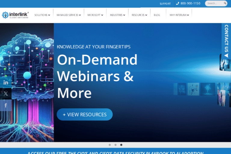231x154 pixels.
Task: Click the Interlink Cloud Advisors logo
Action: coord(15,15)
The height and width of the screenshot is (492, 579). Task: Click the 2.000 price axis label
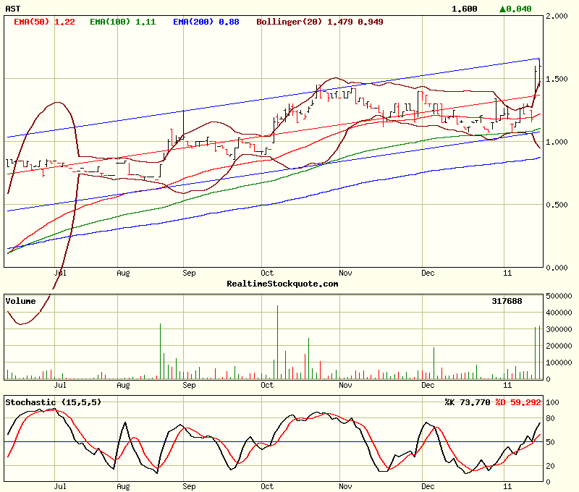[559, 16]
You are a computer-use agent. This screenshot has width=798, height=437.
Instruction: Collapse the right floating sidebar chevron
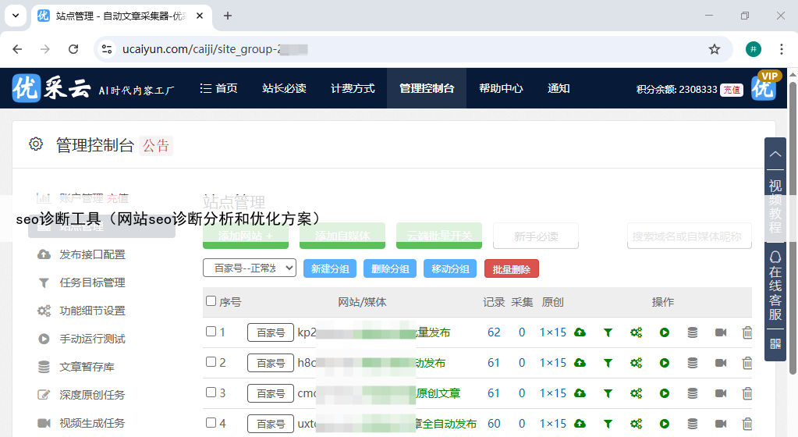(775, 154)
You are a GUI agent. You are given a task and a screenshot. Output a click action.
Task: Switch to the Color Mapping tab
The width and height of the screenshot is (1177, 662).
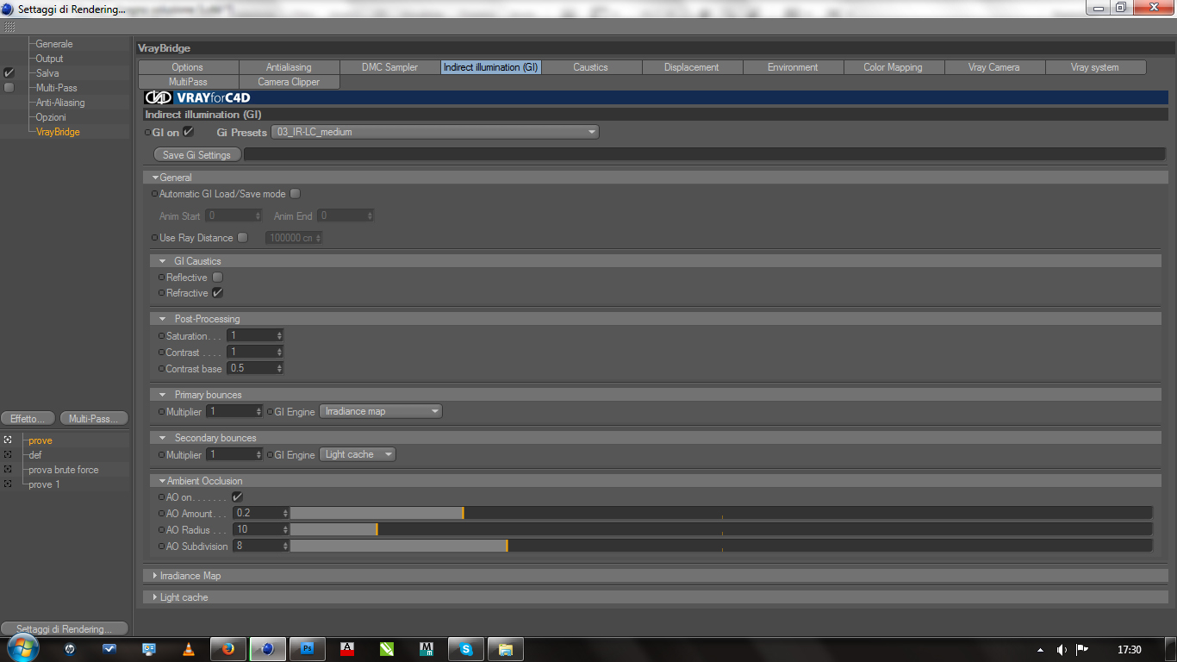click(x=893, y=67)
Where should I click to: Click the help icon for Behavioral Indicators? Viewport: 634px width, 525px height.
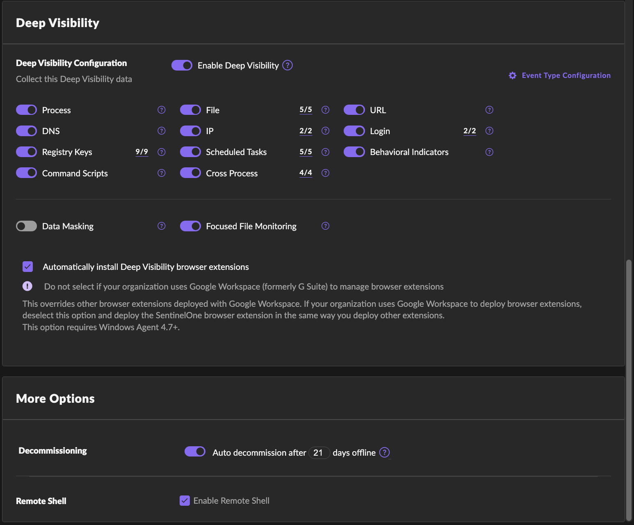click(x=489, y=152)
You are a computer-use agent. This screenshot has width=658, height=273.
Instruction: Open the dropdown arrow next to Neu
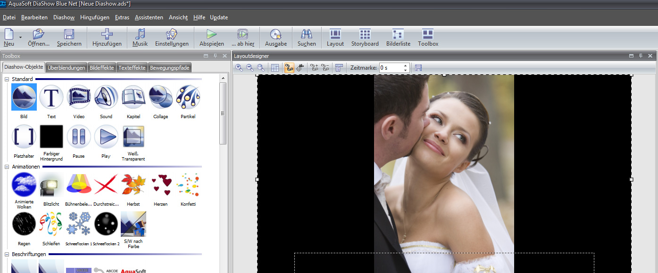20,37
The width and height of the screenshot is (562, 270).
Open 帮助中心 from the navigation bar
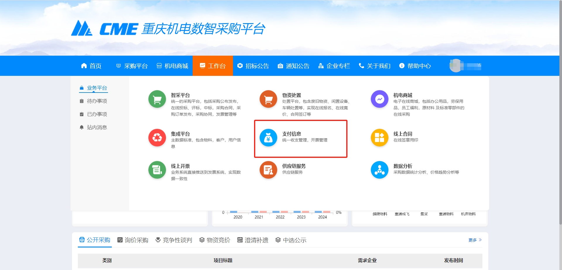point(415,66)
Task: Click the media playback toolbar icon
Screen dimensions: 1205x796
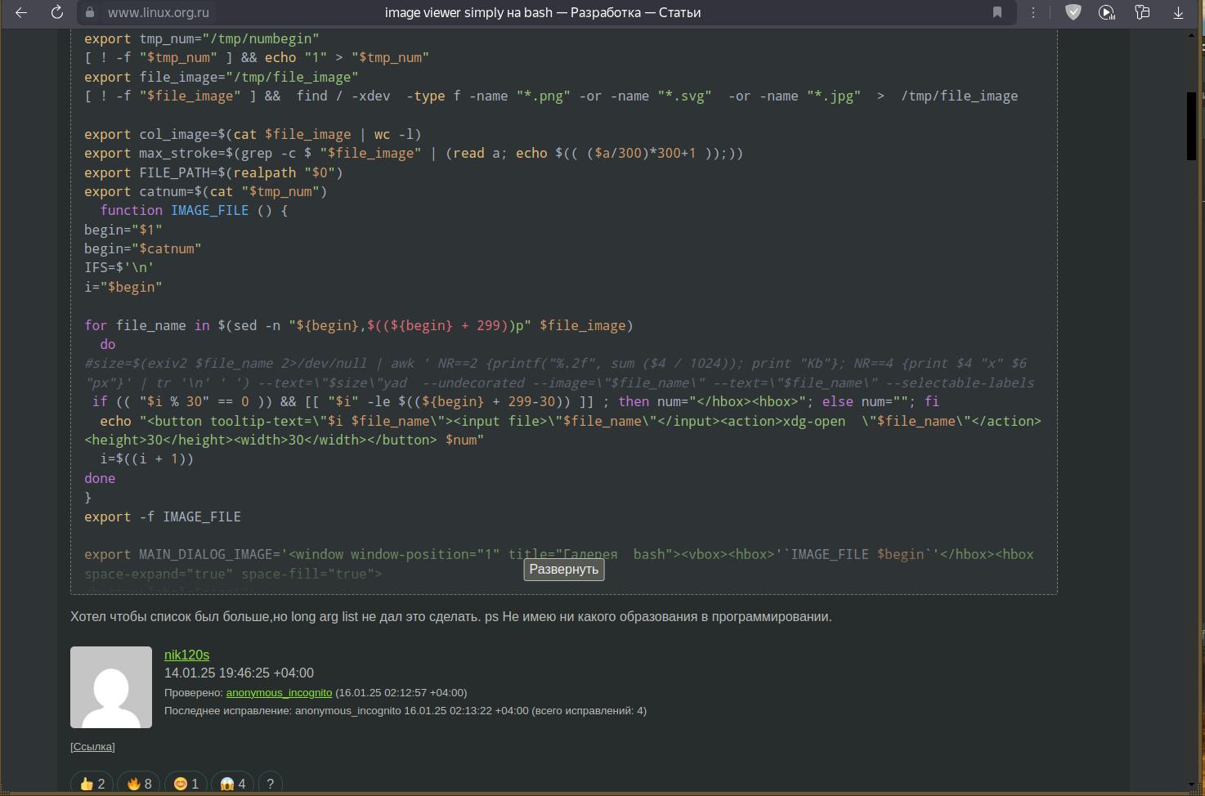Action: [x=1107, y=12]
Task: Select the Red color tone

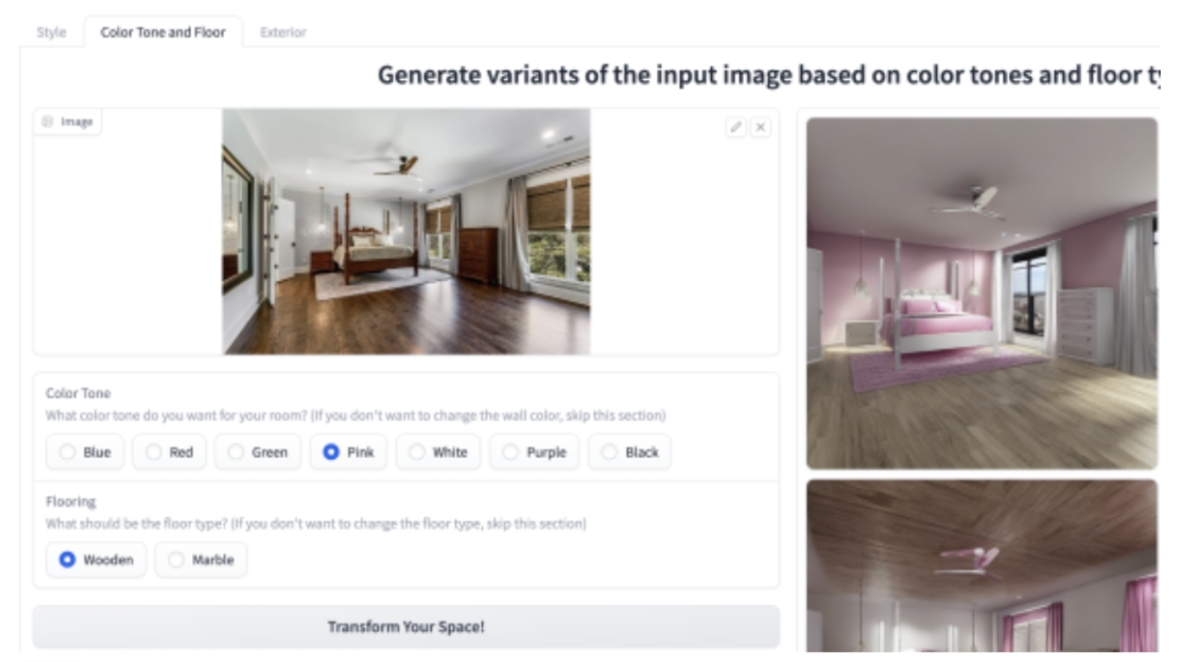Action: pos(169,452)
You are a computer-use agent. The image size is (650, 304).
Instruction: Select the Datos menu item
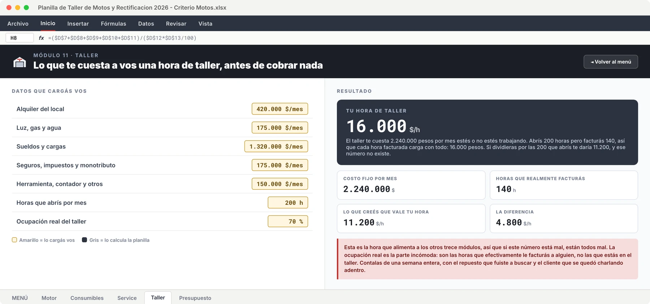146,23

◇ ◇ ◇ ◇ ◇

Each line from the one with "Task: Click the media playback toolbar icon" through the final line of the records must be copied exactly, with no pictures and no additional lines.

Task: Click the media playback toolbar icon
Screen dimensions: 1205x796
Action: [x=1107, y=12]
Task: Select the Red color tone

Action: pos(169,452)
You are a computer-use agent. The image size is (650, 304).
Instruction: Select the Datos menu item
146,23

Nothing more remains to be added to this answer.